I’m interested in distributing an application, and I want my customers to be able to verify that my team is the author of the package (and that it hasn’t been tampered with since we published it).
My current understanding is that upon uploading a snap, the store itself signs that package. And when a customer goes to install that package, the store’s signature is verified.
I read through this thread (isv-questions-about-signing-a-snap/2546), but it’s not exactly what I’m talking about. I’m not interested in further securing my interaction with the snap store. I’m interested in providing some signature or checksum that is ideally verified by snapd itself during its install process.
In that thread I came across assertions, specifically the snap-build assertion and it does seem to describe what I want.

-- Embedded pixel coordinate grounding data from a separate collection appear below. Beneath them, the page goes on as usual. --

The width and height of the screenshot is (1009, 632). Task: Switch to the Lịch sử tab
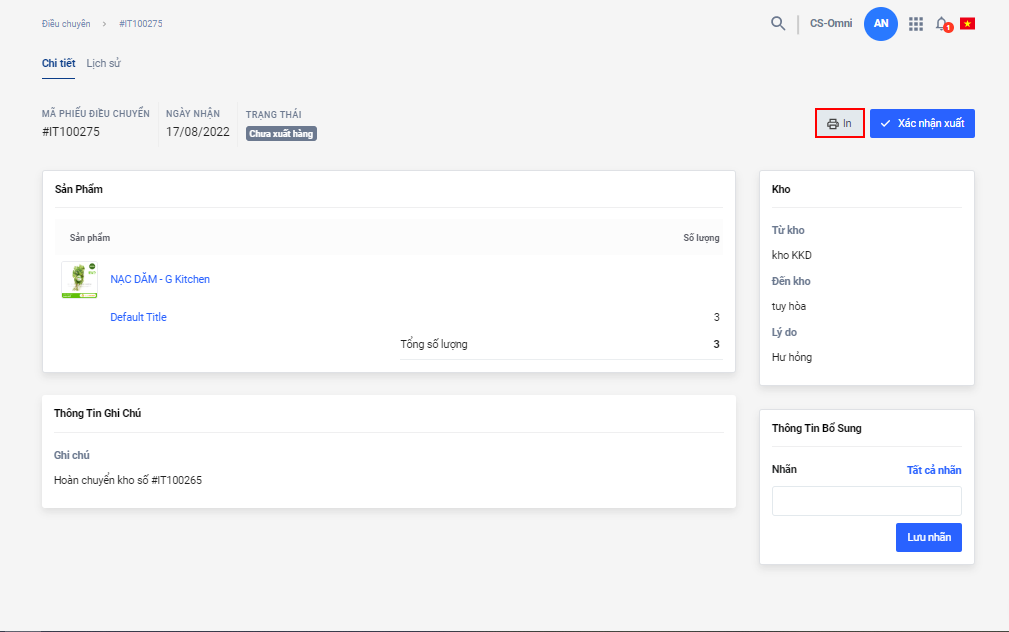pyautogui.click(x=104, y=63)
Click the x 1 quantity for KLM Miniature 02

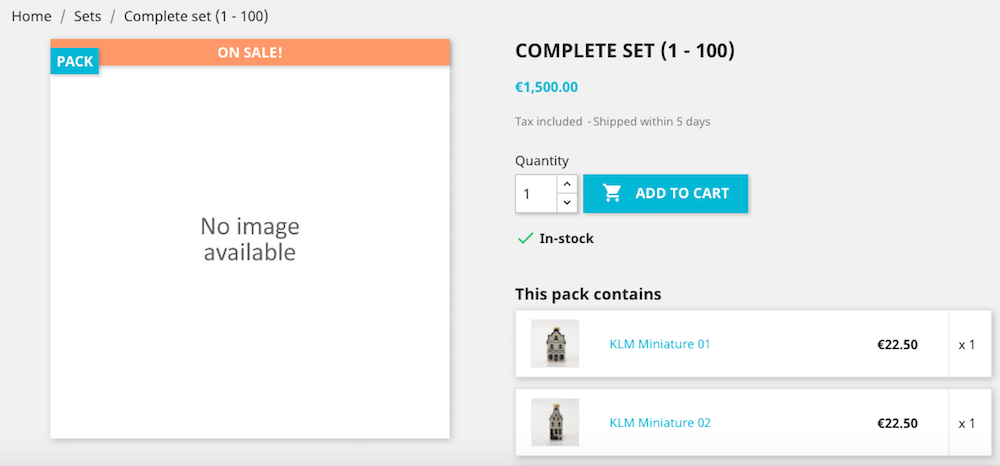[967, 423]
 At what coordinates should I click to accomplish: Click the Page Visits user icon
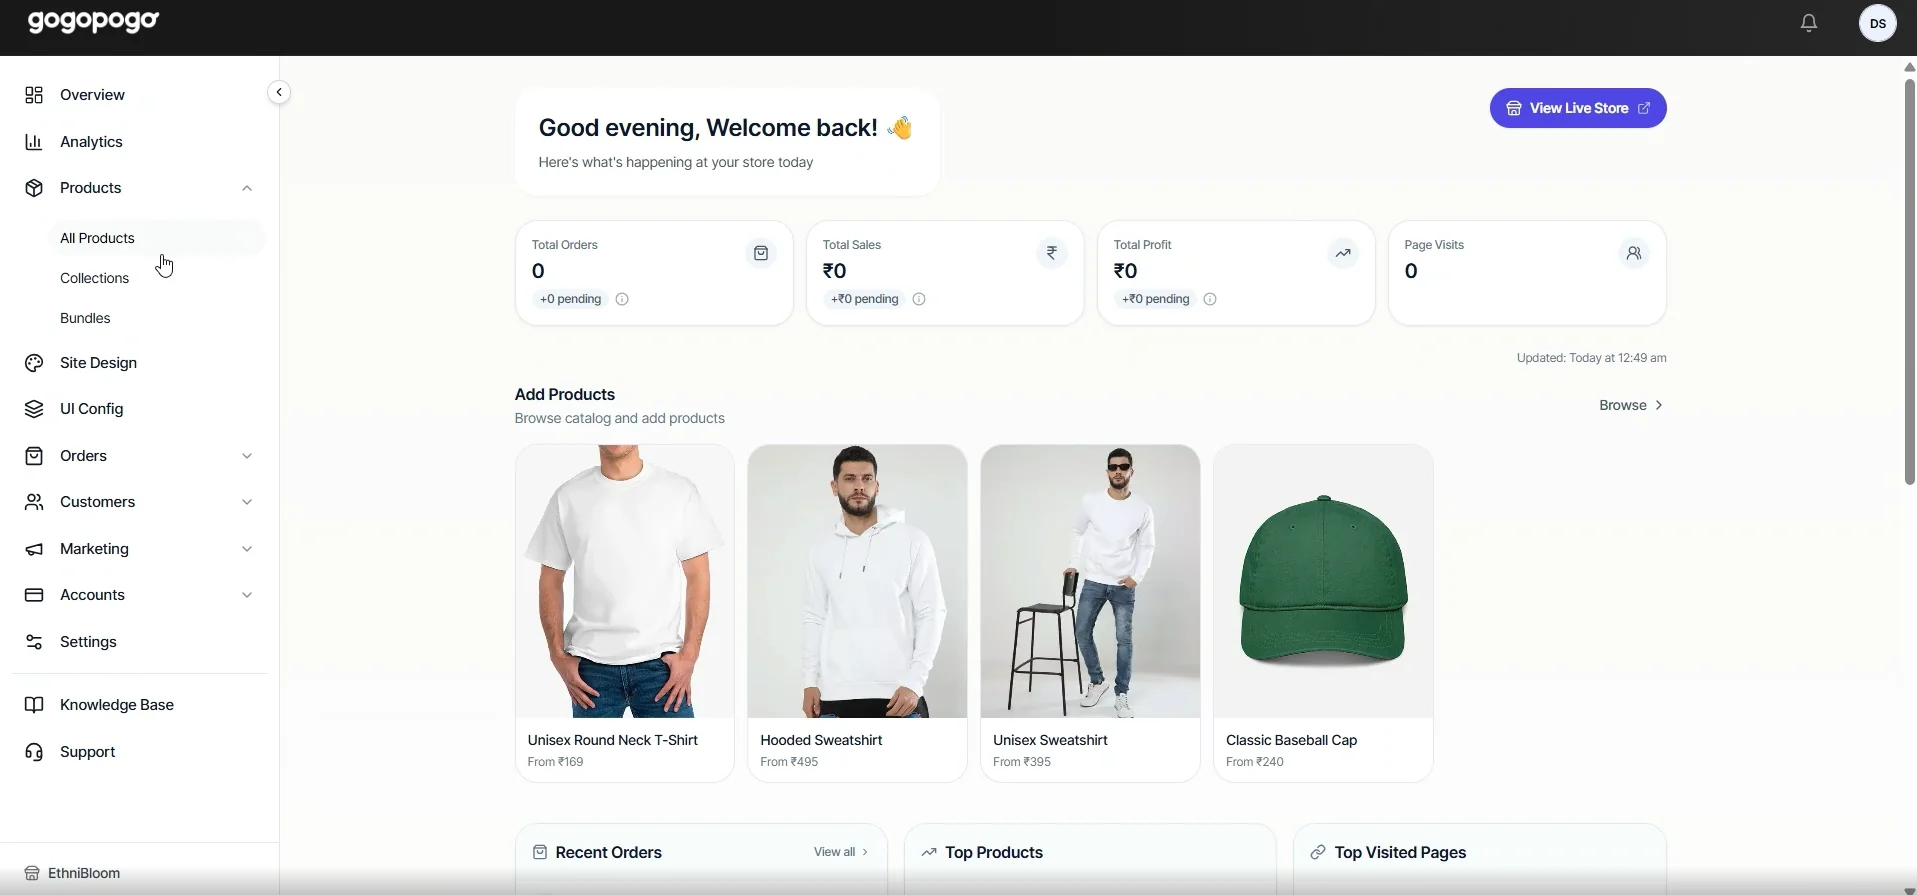pos(1634,254)
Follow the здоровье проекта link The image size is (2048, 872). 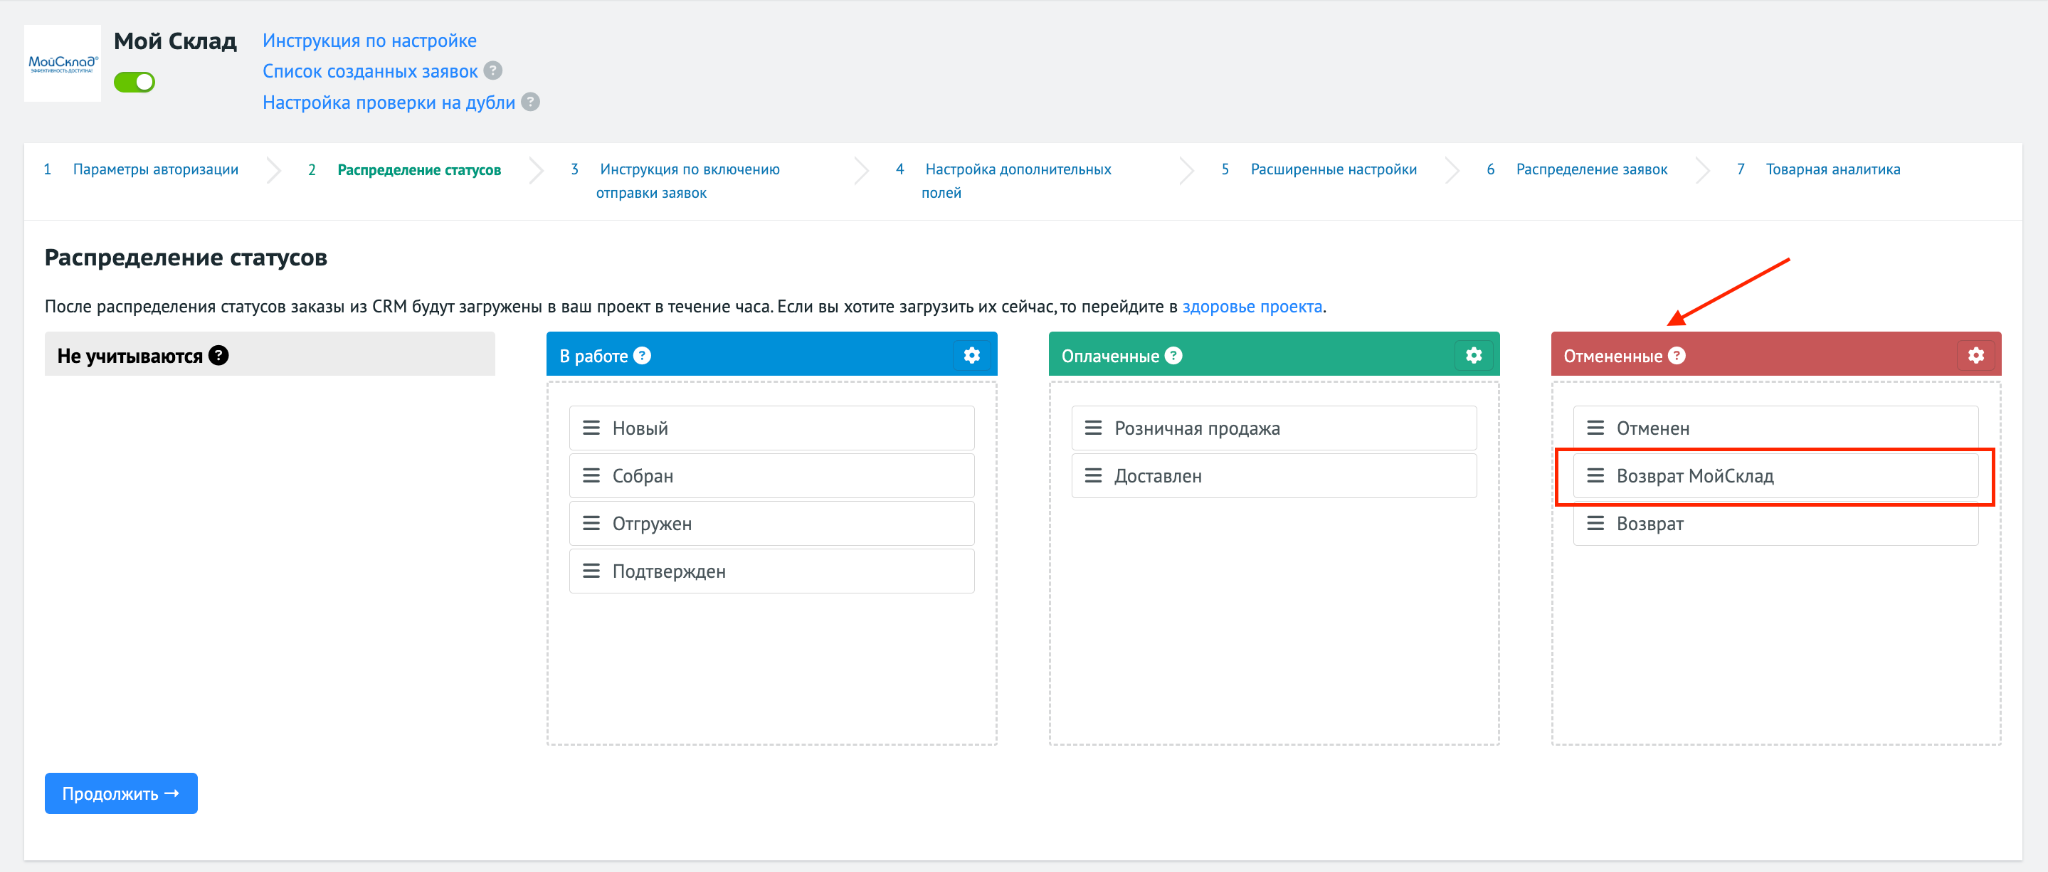point(1252,306)
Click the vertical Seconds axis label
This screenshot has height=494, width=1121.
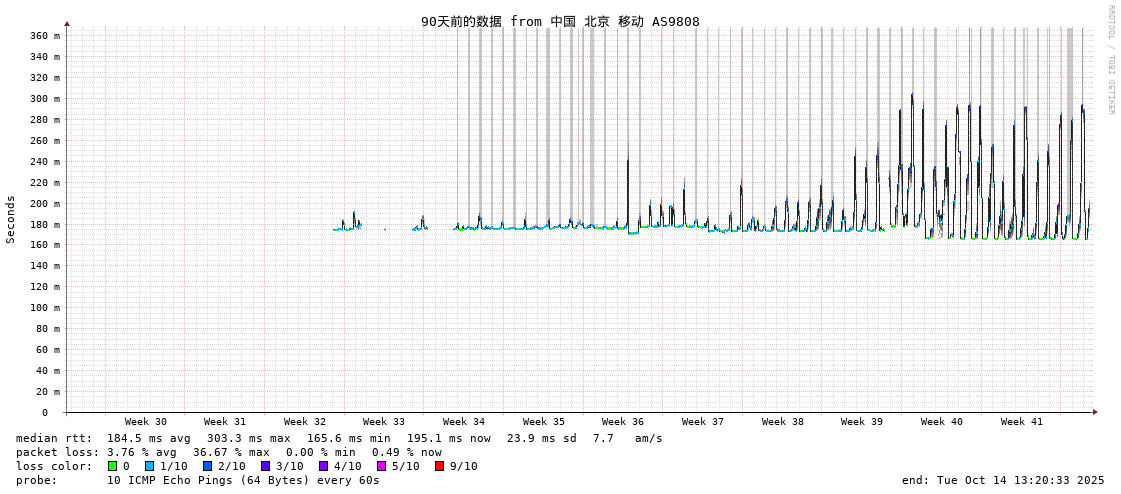[11, 219]
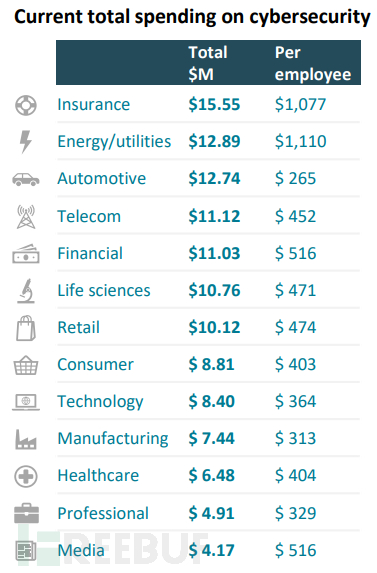The height and width of the screenshot is (573, 377).
Task: Click the Insurance lifebuoy icon
Action: (x=26, y=105)
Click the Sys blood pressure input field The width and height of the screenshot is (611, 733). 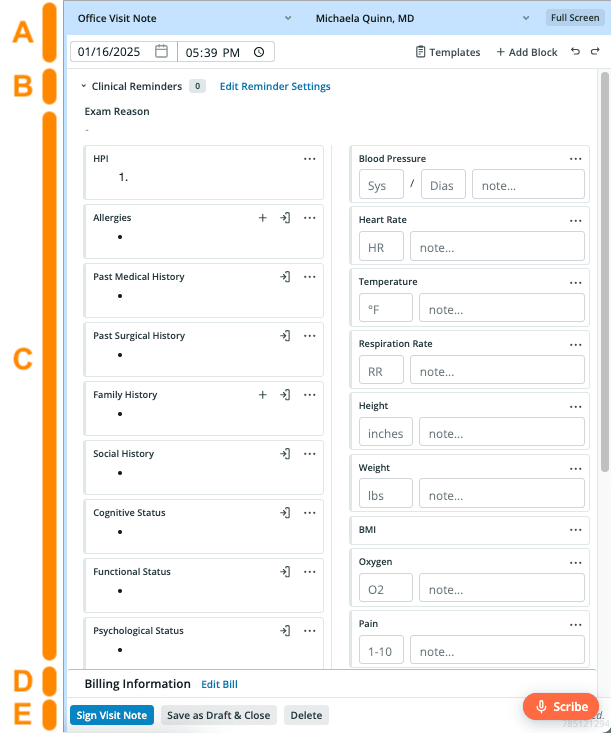click(x=381, y=186)
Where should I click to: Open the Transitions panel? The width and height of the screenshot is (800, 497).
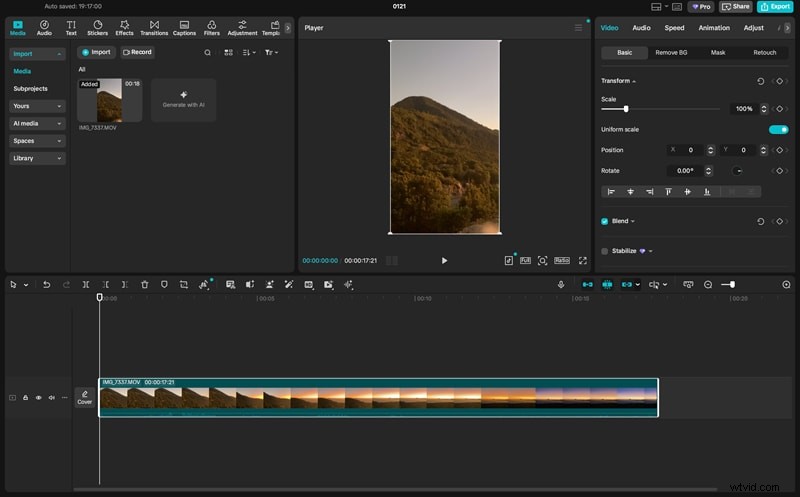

But if I’m understanding the docs correctly, it’s not checked by my customers computer:
Currently, the only usage of this assertion is to provide traceability between publisher and snap. It is not checked by snapd or other parts of the system.
Is there a way to get snap to manually verify a snap against such a build assertion? Or is there an easier way to do what I’m talking about?
More specifically, I want to (cryptographically) protect my users against a rogue snap maintainer that has the ability to tamper with snap packages.
This is reasonably common in most distribution channels:
- pacman
- play store
brewhas a mechanism to specify a the sha of binaries downloaded by the formula- other package managers allow me to build my application from source (and my users just have to eyeball the script to verify its sanity)
I can provide more instances of this, but if I’m understanding the system correctly snap is the first system where I just have to trust that no administrator is gonna go in my app and install a backdoor.
I’d love to be incorrect and simply overlooking some magic that snapcraft is doing by default, but if this is the case isn’t there a key I need to backup securely if I want to keep publishing my app?